Anyway, Toby rebelled by being as ungreat and ungood as he could manage; the first time I saw him, he was leaning over the balcony of their house in Islington and crooning 'Tomorrow Belongs to Me' —the Nazi song from Cabaret — to what he imagined was an empty street. When I started taking him around to fashionably left-wing parties, he invariably carried a copy of the Sun rolled up in his back pocket. When he got a First at Oxford, people had another excuse to hate him.
Ah yes, the title. People have always hated Toby, and they've fastened on lots of handy alibis — his presumed politics, his undeniable pushiness, his sometimes regrettable taste in neckwear. But they've actually hated him, even if they couldn't admit it to themselves, for his talent; despite his nine-year-old's handwriting and spelling to match, he is a natural writer, supple, sinuous and seditious, with a knack of combining gravitas and playfulness in a ceaselessly fresh and surprising way. And because of this, he shows up other 'personality' columnists in all their lumpen, clumping worthlessness: he makes other writers look bad, which makes papers look bad, which means he doesn't get the amount or the sort of work he should.

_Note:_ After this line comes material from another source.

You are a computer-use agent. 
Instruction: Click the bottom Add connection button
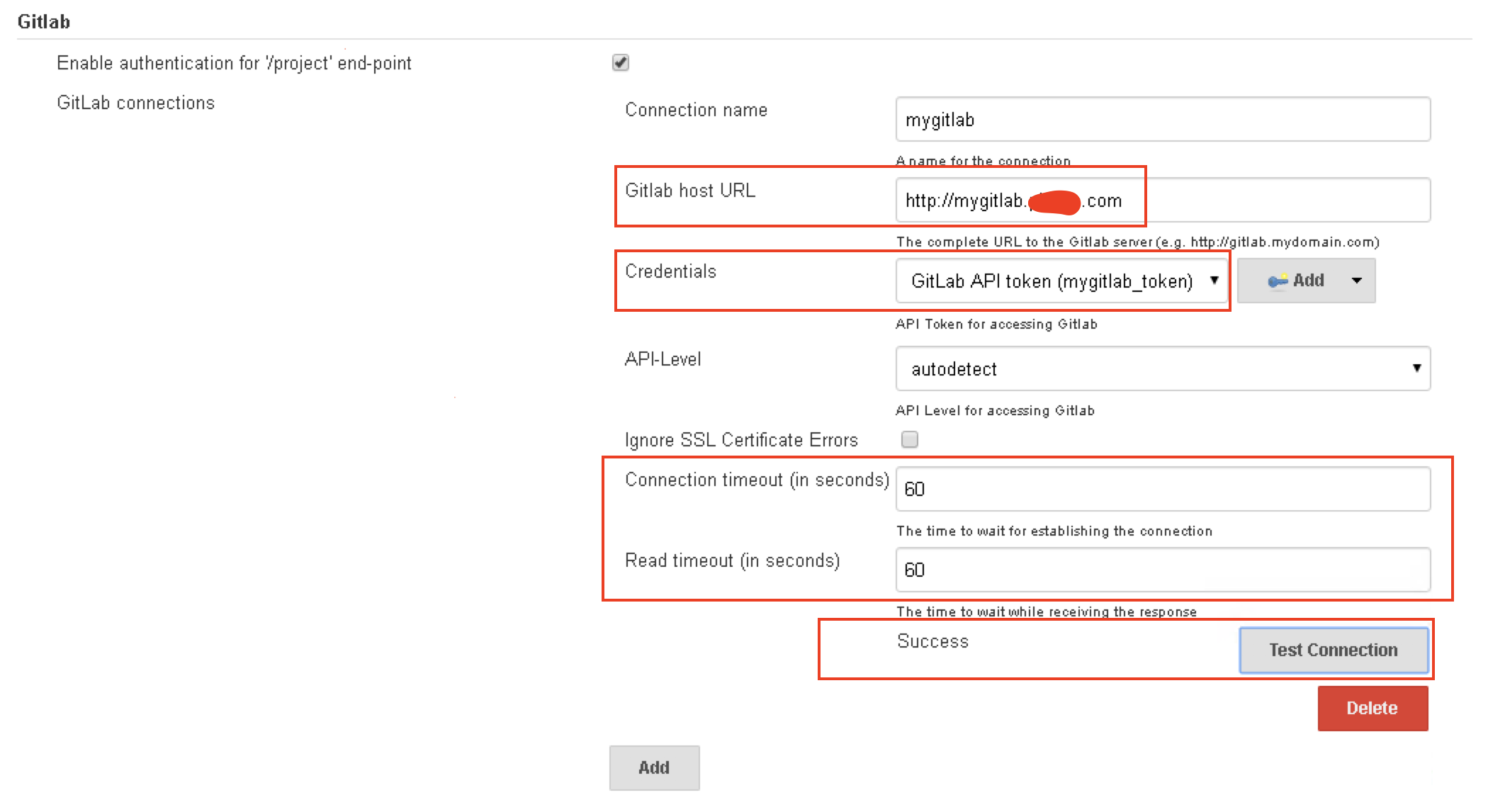click(654, 767)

But if London was immune to Mr Young's charms. Manhattan proved even more clueless, and his misadventures in career, attempted sexual congress and social life there form the main body of this relentlessly brilliant book — a What Makes Sammy Run for the 21st century. Modernday Diaries of Nobodies by bemused men in their thirties, be they factual or fictional, have been plentiful over the last few years, but they fall flat because the Little Man gets stepped on for a reason; frankly, he's little. The thrill of this book is that the pariah taking on the world's most kingmaking city — if I can make it there, I'll make it anywhere! — is the most talented outsider since F. Scott Fitzgerald. Well, naturally he can't be allowed to succeed; there, as here, he'd show the competition up in all their fact-checking, star-sucking mediocrity.
Yes, some of the best lines in this book are mine — Elizabeth Hurley being the only actress who had to put on her clothes in order to make it — but then, many of my best lines between 1984 and 1992 were his. And even if he'd said I was a fat dog with bad breath, a club foot and inverted nipples, I'd still say that this is the funniest, cleverest, most touching new book I've read for as long as I can remember.
And it has a happy ending. Sammy Glick ended up alone on his wedding night while his equally cynical bride — whom he had foolishly fallen in love with — caroused with her lover, but Toby's soul was claimed from the Lost and Found by the singularly smart, accomplished and beautiful Caroline Bondy. Any man seeing Toby with Caroline, from my teenage son to captains of industry, tends to swear under their breath before gritting their teeth and telling him what a lucky chap he is. But the beauty of it is that there are two equally lucky people in this marriage. Mr Young may never be one of the Great and the Good — but he is great and he is good, which is a far, far better thing.